### RECORDS FOR THIS TASK
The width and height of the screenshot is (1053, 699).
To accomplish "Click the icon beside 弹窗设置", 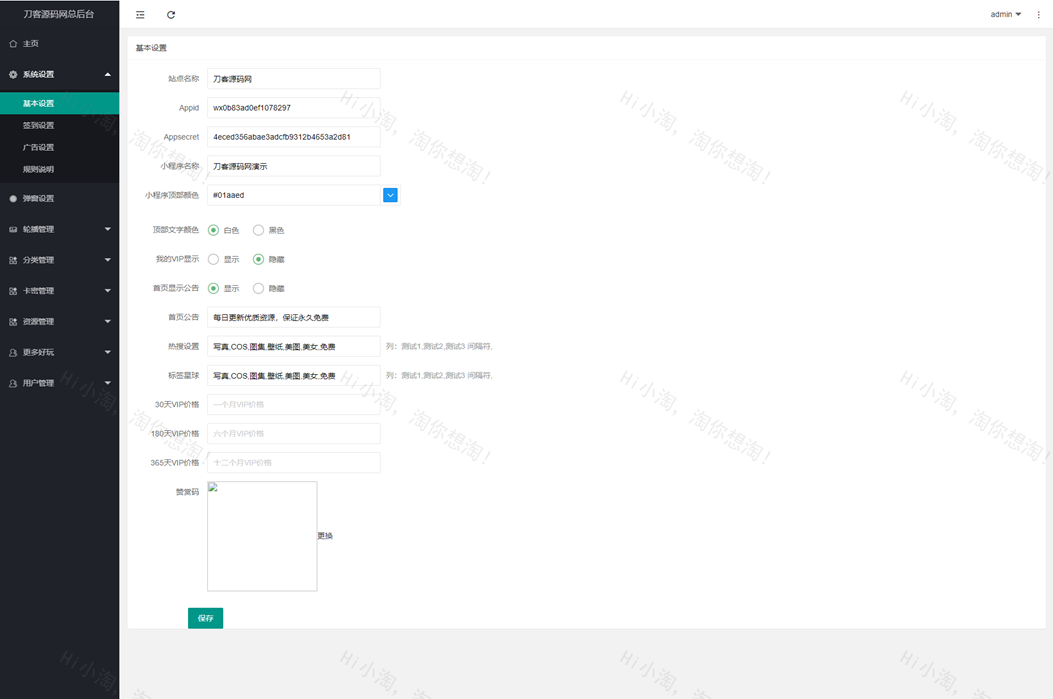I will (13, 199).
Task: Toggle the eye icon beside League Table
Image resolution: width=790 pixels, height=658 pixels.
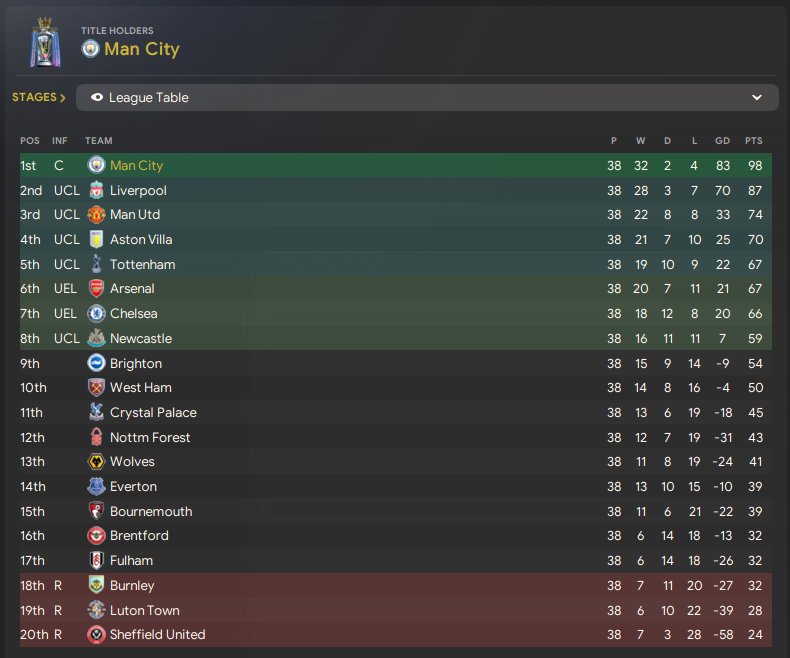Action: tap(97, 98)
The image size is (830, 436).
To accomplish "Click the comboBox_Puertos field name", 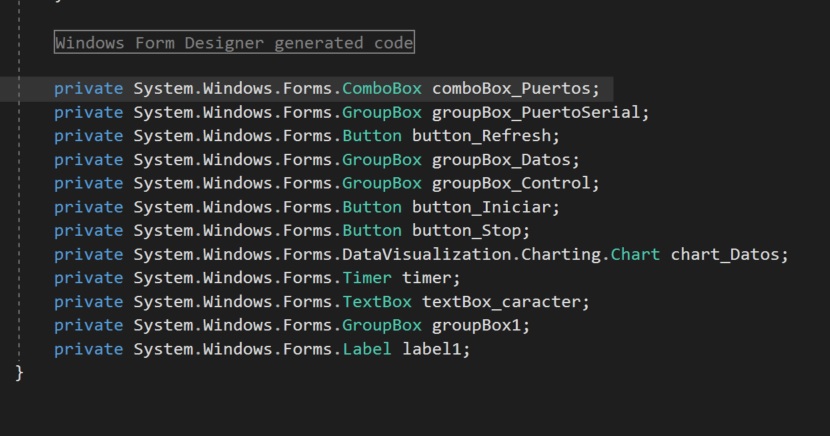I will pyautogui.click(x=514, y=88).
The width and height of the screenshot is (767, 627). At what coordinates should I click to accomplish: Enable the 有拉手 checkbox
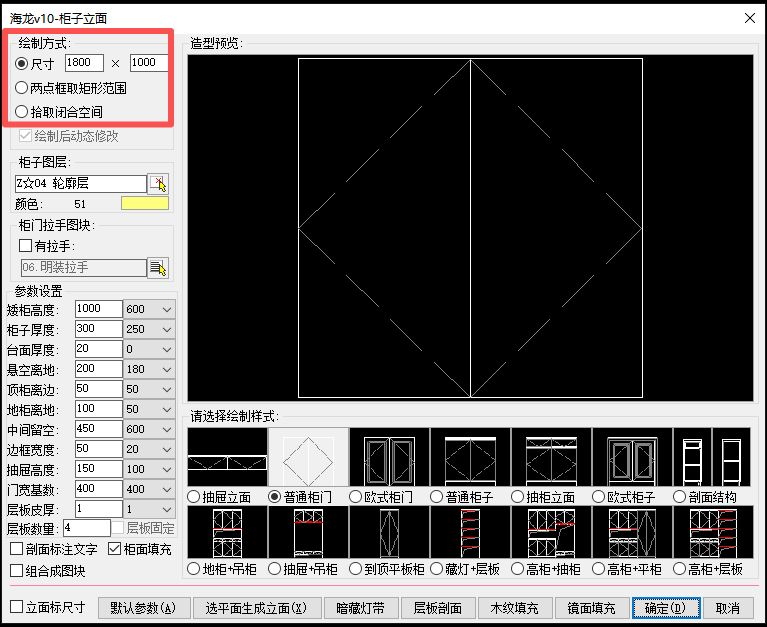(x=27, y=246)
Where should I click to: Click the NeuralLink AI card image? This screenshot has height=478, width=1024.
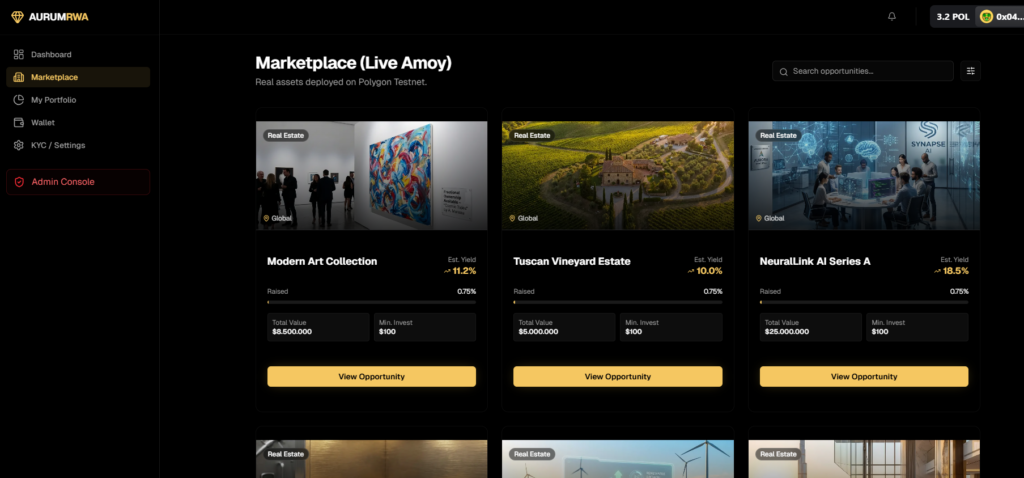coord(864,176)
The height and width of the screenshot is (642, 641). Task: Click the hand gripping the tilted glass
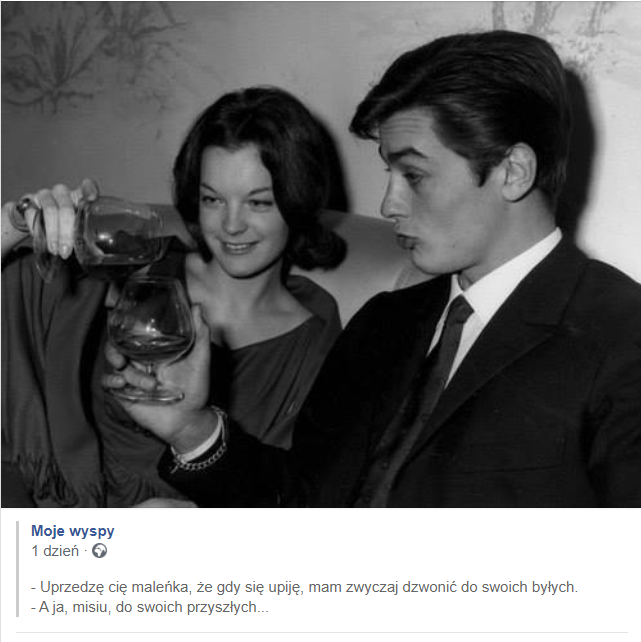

### ASSIGNED TASK
The range to transcribe runs from the line holding "Where should I" through the final line of the data above; copy it exactly and exclude the pictures.

### ANSWER TO THE PROBLEM
Where should I click to: Click the NeuralLink AI card image? This screenshot has height=478, width=1024.
coord(864,176)
The height and width of the screenshot is (642, 641). Task: Click the hand gripping the tilted glass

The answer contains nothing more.